O resultado final da Volta a Espanha passou para segundo plano, desde sábado o assunto que mais diverte os adeptos do ciclismo é a novela entre Miguel Angel López e a Movistar. Quem viu a etapa 20 da Vuelta sabe perfeitamente do que falamos (e quem não viu pode ouvir o PCMcast desta semana onde muito falámos sobre o assunto), Miguel Angel López abandonou a corrida no decorrer da etapa depois de ter sido apanhado entre as movimentações dos homens da geral e ficar sem opções de manter o seu lugar de pódio. Seguiu-se uma novela colombiana com declarações dos familiares de López nas redes sociais e à imprensa do seu país a afirmar que a equipa não queria que o Superman perseguisse a frente de corrida. O ciclista acabaria o dia a fazer um comunicado a pedir desculpa aos colegas e staff da equipa, num ato que foi visto por muitos adeptos como uma mera cordialidade preparada pelo departamento de imprensa para acalmar os ânimos. Mas desde cedo a questão foi lançada: poderão López e a Movistar seguir de mãos dadas para 2022? A resposta mais óbvia parece o não e existem até noticias que dão conta de que as partes tentam chegar a um consenso para seguirem caminhos diferentes para o novo ano. Mas aqui vamos fazer um raciocínio inverso e defender a opção que parece menos lógica: porque é que López e a Movistar devem seguir juntos em 2022.

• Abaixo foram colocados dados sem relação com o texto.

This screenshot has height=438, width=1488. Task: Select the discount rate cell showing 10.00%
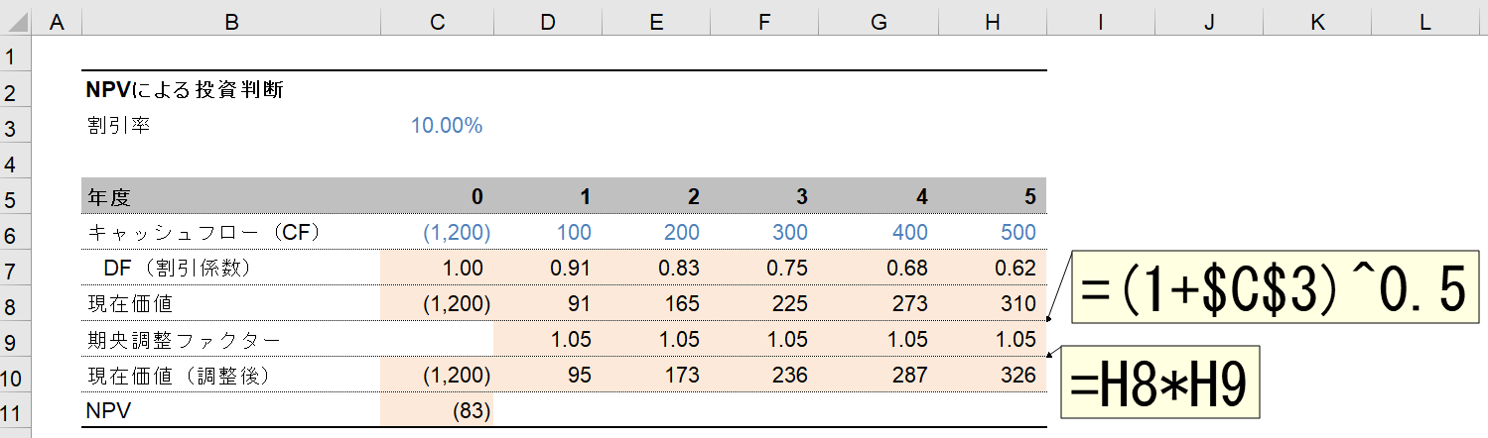tap(446, 126)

A razão mais óbvia é um facto que aconteceu ainda antes de começar a Volta a Espanha, o corredor renovou até 2023, o que mostra que até este evento o casamento entre as partes era feliz e estava para durar. Por um lado, se não houver consenso entre as partes, este contrato pode no final das contas valer a continuidade do colombiano na equipa, mesmo a casa estando de candeias às avessas, a não ser que alguma das partes queira arriscar que uma rescisão unilateral se arraste em tribunais. Por outro lado, uma rescisão neste momento iria deixar destapada uma ferida que está a jorrar sangue e a imprensa colombiana e espanhola particularmente seriam palcos de um lavar de roupa suja de lado a lado, como já vimos nos últimos dias. Mais uma época iria deixar a poeira assentar e este caso passaria para um segundo plano, e como sabemos um ano ajuda a fazer esquecer muitas polémicas.

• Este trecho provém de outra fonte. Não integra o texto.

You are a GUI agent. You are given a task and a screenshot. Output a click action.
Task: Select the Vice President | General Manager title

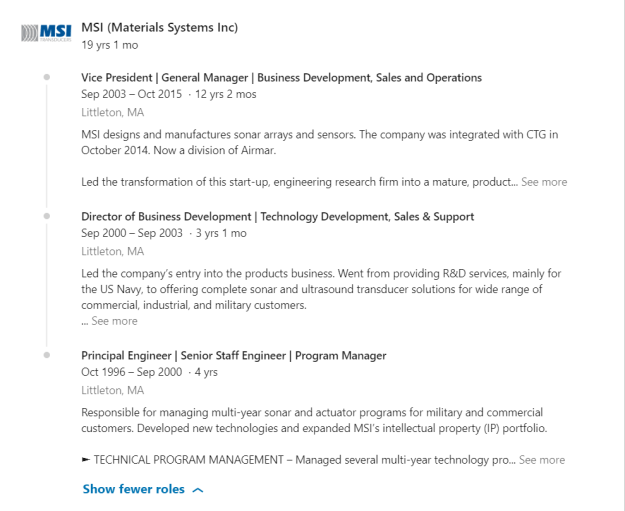pyautogui.click(x=281, y=77)
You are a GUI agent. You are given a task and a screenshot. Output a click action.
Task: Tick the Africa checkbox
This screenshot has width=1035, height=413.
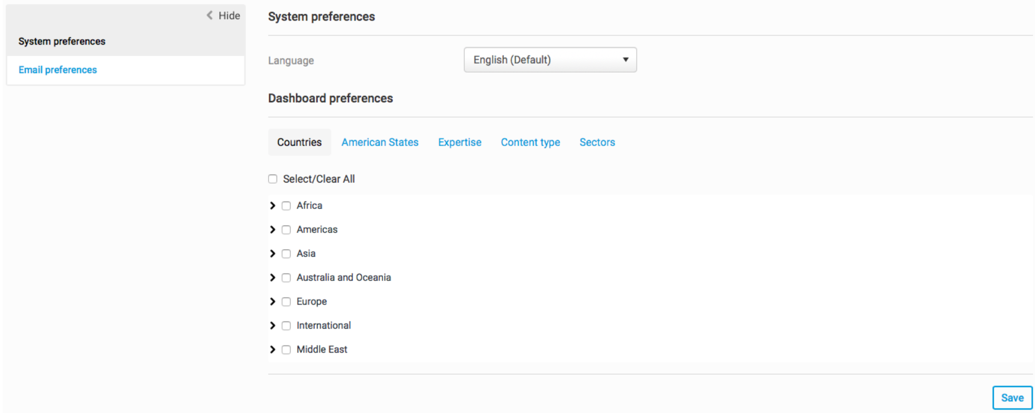(286, 206)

O outro ponto que se levanta é desportivo. A qualidade de López é inegável e mesmo que o clima possa estar mau entre o colombiano e os outros “capos”, nomeadamente Enric Mas, continua a haver calendário para o corredor poder atuar sem sequer cruzar-se com o espanhol. O Giro d’Italia onde já terminou no pódio é um caminho possível para se desenhar um calendário competitivo para o homem de Boyaca e não podemos ignorar algo que é factual, López é o corredor que mais venceu para a equipa este ano e a única vitória em grandes voltas. Conjugado a isto, temos também o mercado que já vai longo e, apesar da Movistar ter algumas soluções muito encaminhadas para regressar à sua equipa (nomeadamente os manos Izagirre, Alex Aranburu ou Ivan Ramiro Sosa, mas ainda assim nenhum deles se pode afirmar um substituto à altura de López), a equipa já perdeu Marc Soler, portanto esta saída iria enfraquecê-la mais. Não esquecendo o factor comercial, a Movistar é uma marca com grandes interesses na América do Sul e tem sempre no seu plantel um líder forte oriundo daquela zona do planeta, como foram os casos de Nairo Quintana e de Richard Carapaz. Neste momento, apesar da patente instabilidade na relação entre as partes e da animosidade dos adeptos colombianos contra a equipa, López continua a ser certamente um nome que agradará ao sector comercial da marca telefónica no mercado sul-americano.
Por último não podemos esquecer que a Movistar é capaz das soluções mais improváveis e contrariando toda a lógica. Se puxarmos a cassete atrás temos como exemplo vídeo do Tour de 2019, em que perante a cisão evidente entre o trio Landa, Nairo e Valverde a equipa decidiu lançar um vídeo nas suas redes sociais onde os três ciclistas afirmavam a unidade da equipa e o seu bom ambiente, com uma boa disposição digna de um defesa que acabou de marcar um golo na própria baliza. Ao contrário das expectativas, a equipa trabalha sob a lógica particular de Unzué, que pode ser um pai impaciente num dia e um avô caridoso no outro. Por isso, se passados alguns dias, Movistar e López fingirem que nada aconteceu e seguirem juntos, não podemos dizer que não fomos avisados. Faz parte da natureza de ambos contrariar o senso comum.